He brought me home and offered to stay with me, said he could sleep on the sofa. I sent him home. I don’t need a strange man in my flat. It’s my flat now. I can’t believe that. It isn’t right. I guess it was nice of him to offer. I’m glad he left. I’m glad he offered to stay, too. He says he’ll come by in the morning to check on me.
I hadn’t thought about what would happen in the morning. I guess I should go to school. I think I have a test tomorrow. I had been worried about it. Now it’s so far from my mind I don’t even feel like going. Maybe I won’t. I’ll let you know tomorrow.
- gg
--Sally--
I can’t sleep. The first 97 minutes of my adulthood have been excruciatingly boring, counting flowers on the wall like that old song. I’m finally old enough to smoke cigarettes, but I’ve never seen an episode of Captain Kangaroo. Who knows? Maybe it’s good? There is a lot I haven’t seen and a lot I don’t know.
Today is the day I’m going to find out. I only have to be trailer trash for another nine hours. After that I’ll be gone. I planned to spend the last few weeks having one last look at anything I might miss from this life, but I couldn’t think of anything.
I couldn’t think of anything to write in the note to my parents either. All it says is, “I left.” If they can’t tell why, I don’t care for them to know. How can they have lived their entire lives without going more than a hundred miles from this one-horse town? Do they not believe the rest of the world is out there?

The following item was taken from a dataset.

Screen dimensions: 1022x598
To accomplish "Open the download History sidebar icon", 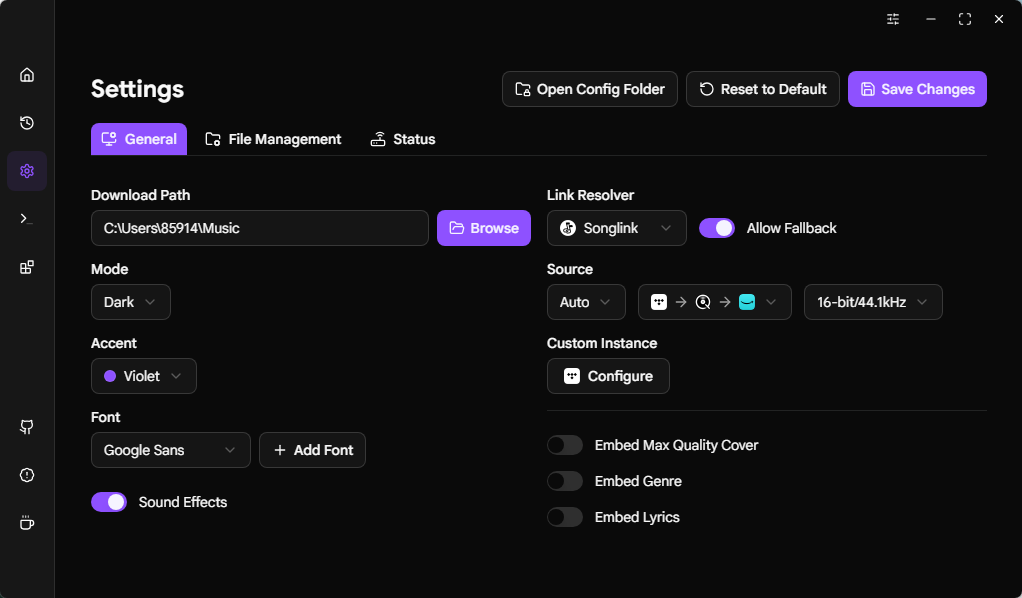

I guess it all fits together. This place wouldn’t be the muddy pothole it is if it weren’t populated with people like them, people like me, like the girl I was yesterday, not the woman I have been for the last 98 minutes.
I used to think the posters in the library about discovering new worlds were silly, but that was before I read the books. Of course, those posters are over by the fiction section, which, for the most part, I ignored. The ones in non-fiction say knowledge is power. That may be, but only insofar as it makes you sexier.
Sex is the real power, or at least it is the power I have. So say the fantasies of the handsome prince riding in and sweeping the poor peasant girl off her feet. I’m not waiting around for him. I can sweep myself, thank you very much.
In another nine hours, I am getting me the hell out of here.
Chapter One – Push for Ice
--Sally--
It seems to me that most people are victims of their fates. Other people choose. It turns out that we can choose not only what to do but who to be. Sociologists write about the cycles of poverty and abuse and how people become trapped in their circumstances. Please understand that I mean no disrespect to those who must struggle for years to escape, but for those of us that do escape, I believe there is always a moment of choice.
When did you decide that you would become another person than you were, that you would live in a different world than you knew? Everyone I have met who has created success out of adverse circumstances can answer that question with amazing specificity. They see or hear or do something that throws the features of their lives into stark relief, and in that fragile, fleeting moment of clarity, they make a choice.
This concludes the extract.